Referendum in der Türkei Erdogan bringt die EU ins Schwitzen
Das Referendum in der Türkei ist auch für die Europäer hochproblematisch - egal, wie es ausgeht. Sie werden eine schwierige Entscheidung treffen müssen, wie sie mit dem Schlüsselland Türkei weiter umgehen wollen.
Ob die Türkinnen und Türken Präsident Recep Tayyip Erdogan den Machtausbau erlauben oder nicht, bedeutet für die EU durchaus einen erheblichen Unterschied. Beide Fälle allerdings könnten die Europäer in eine durchaus verzwickte Lage versetzen: Denn auch wenn die Bevölkerung zu der geplanten Verfassungsänderung "Nein" sagt, heißt es ja nicht, dass politisch am Bosporus Ruhe einkehren muss.
Im Gegenteil: Josef Janning vom European Council on Foreign Relations fürchtet, dass sich die Situation dann noch zuspitzen könnte - die Strategie des Umbaus des Staates stehe dann auf dem Spiel. "Das wird Erdogan nicht gefallen. Es kann sein, dass dann die innenpolitische Lage weiter eskaliert wird, um so viel Verunsicherung und Angst zu schaffen, dass die Menschen bereit sind, um des Friedens willen alles mitzumachen“, meint er.
Mehr Druck bei einem "Ja"
Holt sich Erdogan dagegen beim Wahlvolk die Erlaubnis für seinen Machtzuwachs ab, wächst sogleich auch der Druck auf die EU. Erwartet wird dann ein klares Bekenntnis dazu, ob eine Türkei mit einem dann noch stärkeren Mann an der Staatsspitze überhaupt noch eine Chance auf einen Beitritt zur Union hat.
Die Union solle die Beitrittsgespräche dann trotzdem nicht beenden, sagt Janning: "Es gibt nach wie vor die Chance, so wie die Türkei sich ja auch über die Jahre näher an die EU heranbewegt hat, dass sie dieses in Zukunft auch wieder mal tut. Für die Europäische Union ist es wichtiger, diese Möglichkeit der Türkei offen zu halten."
Das EU-Parlament dagegen wünscht sich schon seit längerem, den Beitrittsgesprächen eine Pause zu verordnen.
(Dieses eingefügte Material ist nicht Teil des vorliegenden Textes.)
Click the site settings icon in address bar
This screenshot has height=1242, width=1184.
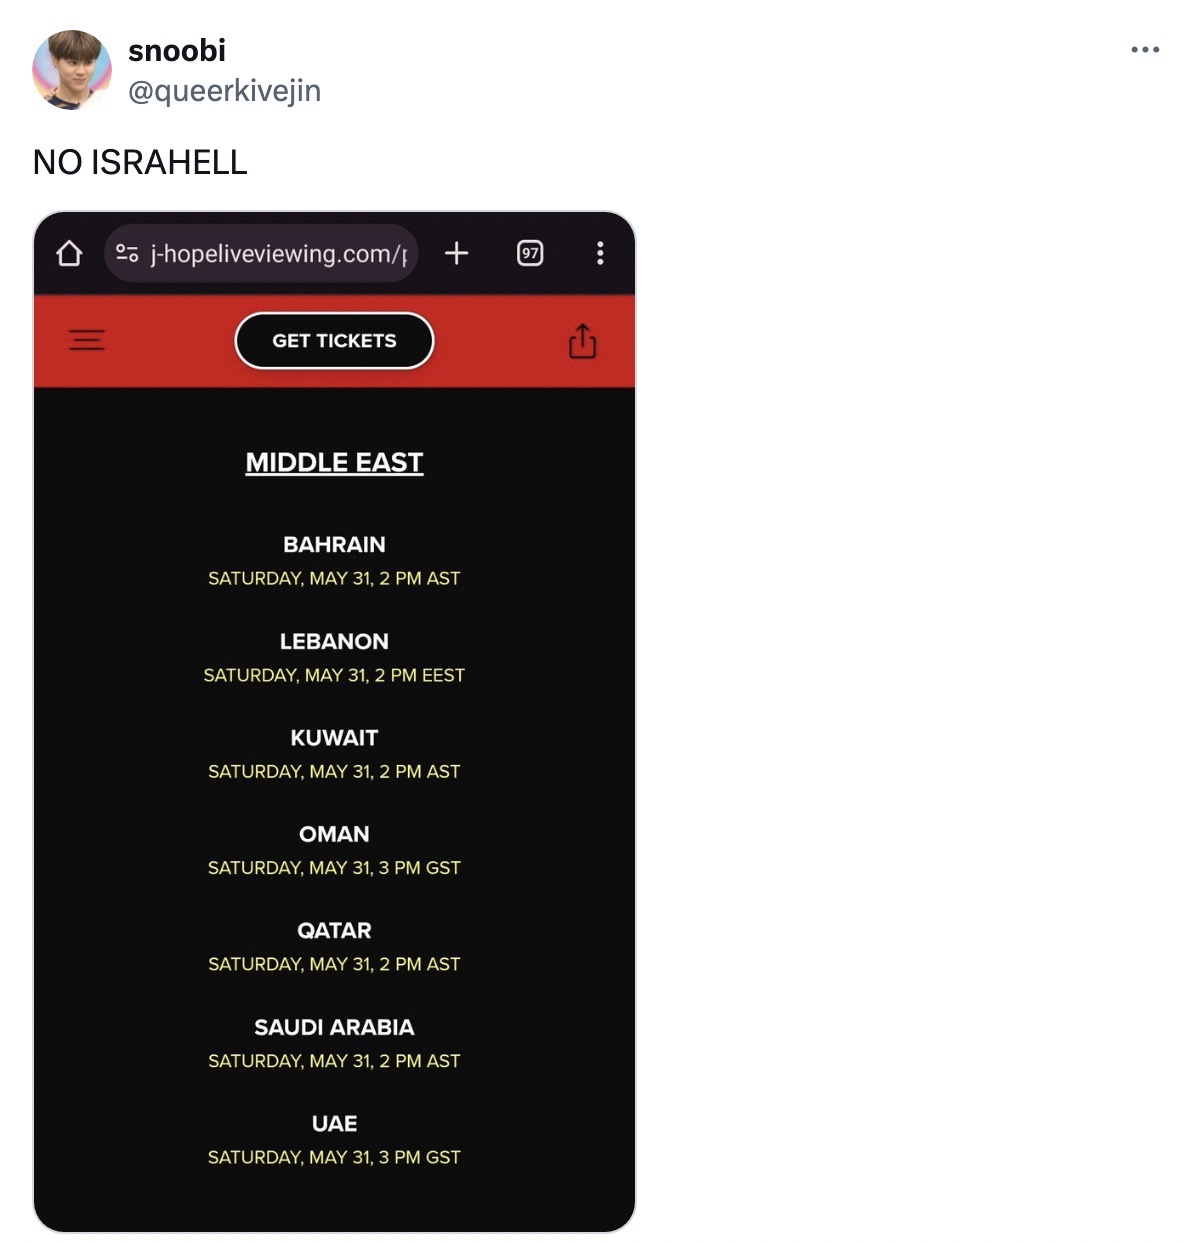[127, 254]
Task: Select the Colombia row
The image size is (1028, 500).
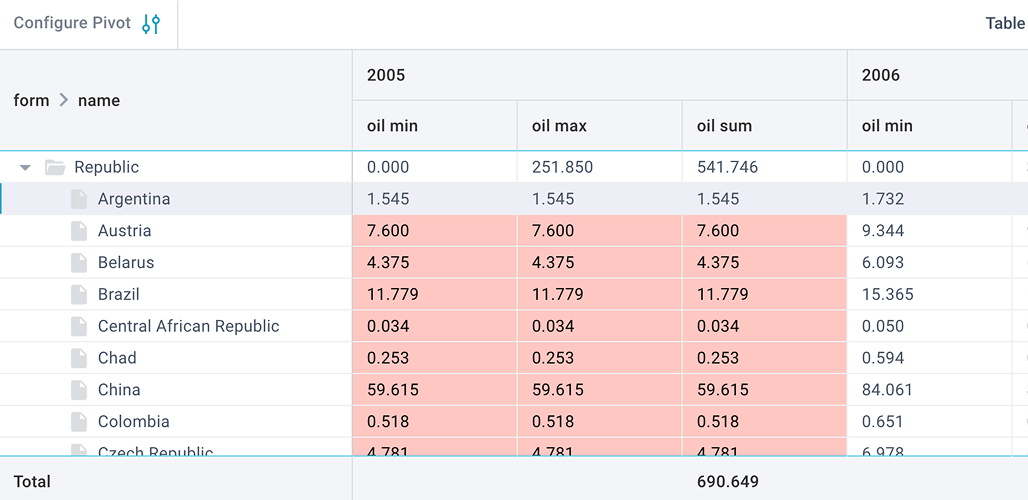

Diese Forderung wird nach einem "Ja" nicht leiser werden.
"So viel Macht in den Händen einer Person"
Entscheidend aber wird am Ende sein: Wie verhalten sich die EU-Einzelstaaten? Nicht unerheblich bei der Beantwortung dieser Frage: Die EU orientiert sich bei kniffligen Verfassungsproblemen gerne am Urteil der "Venedig-Kommission" - eines Rechtsexpertengremiums, das weltweit höchstes Ansehen genießt.
Diese Kommission warnt unzweideutig vor einem Abgleiten der Türkei in eine "Ein-Mann-Herrschaft": "Es ist sehr problematisch, wenn sich so viel Macht in den Händen einer Person konzentriert und es de facto niemanden gibt, der Kontrolle ausüben kann", sagt der Leiter des Sekretariats der Venedig-Kommission, Thomas Markert, im Interview mit dem ARD-Studio Brüssel.
Er lässt auch das Argument nicht gelten, andere Staaten wie die USA hätten schließlich auch einen starken Präsidenten. In der Türkei könnte Erdogan, sollte er sich mit seinen Plänen durchsetzen, praktisch uneingeschränkt regieren, meint Markert: "Er kann Minister und Vizepräsidenten ernennen nach Belieben. Es gibt keine wirkliche parlamentarische Kontrolle dessen, was er macht." Auch die Justiz falle als Kontrollorgan weitgehend aus.
In der EU weiß man sehr genau, wie man bei der von ihr geschätzten "Venedig-Kommission" die Dinge sieht. Sollte Erdogan also Erfolg haben, stehen ihr schwierige Entscheidungen bevor: Die Türkei spielt im Syrien-Krieg und auch in der Flüchtlingkrise eine Schlüsselrolle. Sie wird also als Partner weiter gebraucht. Die Beitrittsgespräche allerdings dürfte ein "Ja" ins Koma versetzen.